I want to get a good size school for my 150gal tank but i want to get a deal if I get a bunch. Anyone know a place I can get about 30+ for a good price? Hope I can get them for less them 2$ a pop


----------



## target (Apr 21, 2010)

Here: http://www.canadianaquatics.com/

$2 a pop


----------



## TCR (Jul 13, 2010)

I was hoping to get them them for a lil less then that.. Trying to see if I get a lot of them if someone will budge a lil in the price


----------



## JTang (Apr 21, 2010)

Let me know if u found some. Im interested in 30-40 as well!


----------



## TCR (Jul 13, 2010)

we could also try teaming up and getting a whole lot? maybe 100 and split them 50/50? I love how the fish school and the colours


----------



## CRS Fan (Apr 21, 2010)

Charles/Pat will sometimes do bulk discounts.

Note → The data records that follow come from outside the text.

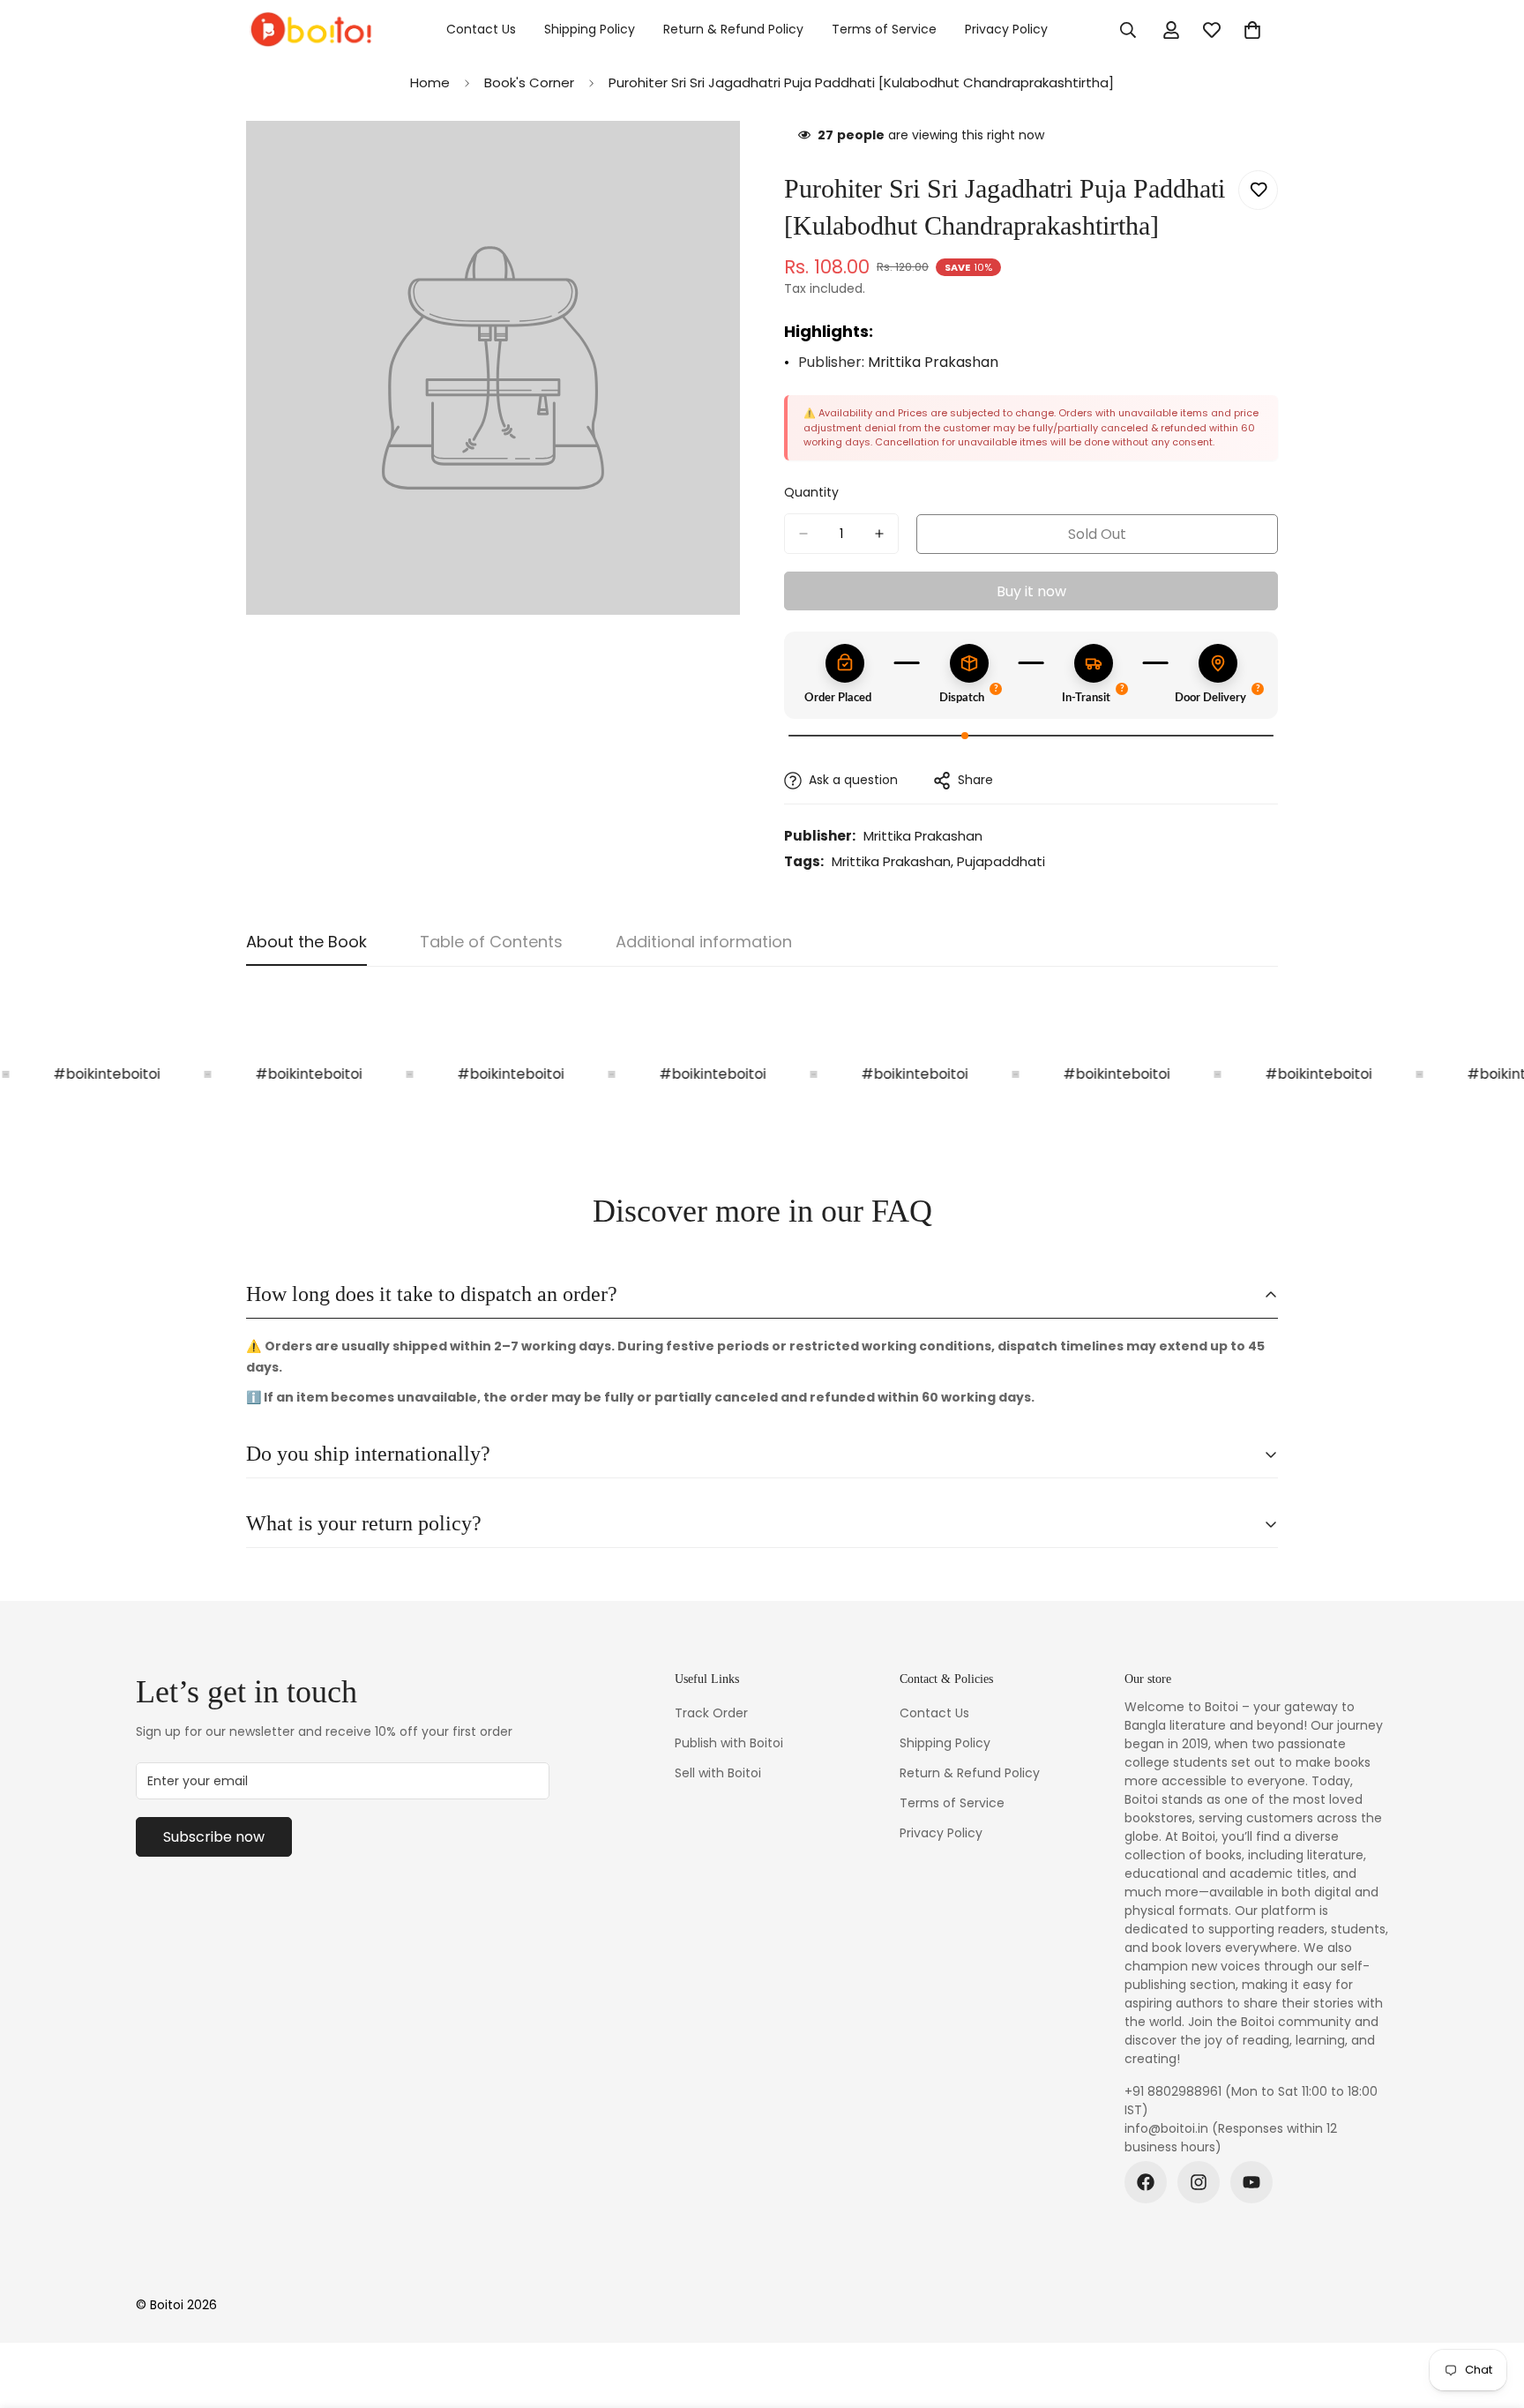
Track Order (711, 1713)
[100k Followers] (1198, 2182)
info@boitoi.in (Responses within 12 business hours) (1230, 2138)
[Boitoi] (310, 30)
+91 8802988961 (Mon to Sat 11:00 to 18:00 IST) (1251, 2101)
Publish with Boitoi (729, 1743)
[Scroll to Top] (1489, 2312)
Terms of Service (884, 29)
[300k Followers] (1145, 2182)
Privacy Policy (1006, 29)
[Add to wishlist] (1258, 190)
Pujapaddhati (1001, 861)
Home (430, 82)
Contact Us (481, 29)
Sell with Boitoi (718, 1773)
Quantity (811, 492)
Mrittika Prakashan (933, 362)
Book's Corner (529, 82)
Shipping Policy (589, 29)
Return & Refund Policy (733, 29)
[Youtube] (1251, 2182)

PM him to see !

Best Regards,

Stuart


----------



## ibenu (Apr 21, 2010)

AS might April if you wanted 100 and were going to pick up when she receives..


----------



## ibenu (Apr 21, 2010)

or Rogers as you are out of the way from vancouver and all


----------



## charles (Apr 21, 2010)

If you are doing 100, then I can give you a better deal.


----------



## TCR (Jul 13, 2010)

sent you a pm charles


----------



## Rastapus (Apr 21, 2010)

We have small and large captive bred in stock in large quantities at both locations. PM if interested in a large quantity.


----------



## charles (Apr 21, 2010)

TCR said:


> sent you a pm charles


I did not get any pm from you.


----------



## Virual (Aug 9, 2010)

Island Pets Unlimited In Burnaby Just Got A Huge Shipment Of Cardinal Tetras, Small Ones And Large.


----------



## JTang (Apr 21, 2010)

Sure, we can do a group purchase. The most I can get is 30. If the price is good i dont mind getting 40. Let see where we can get the best deal....


----------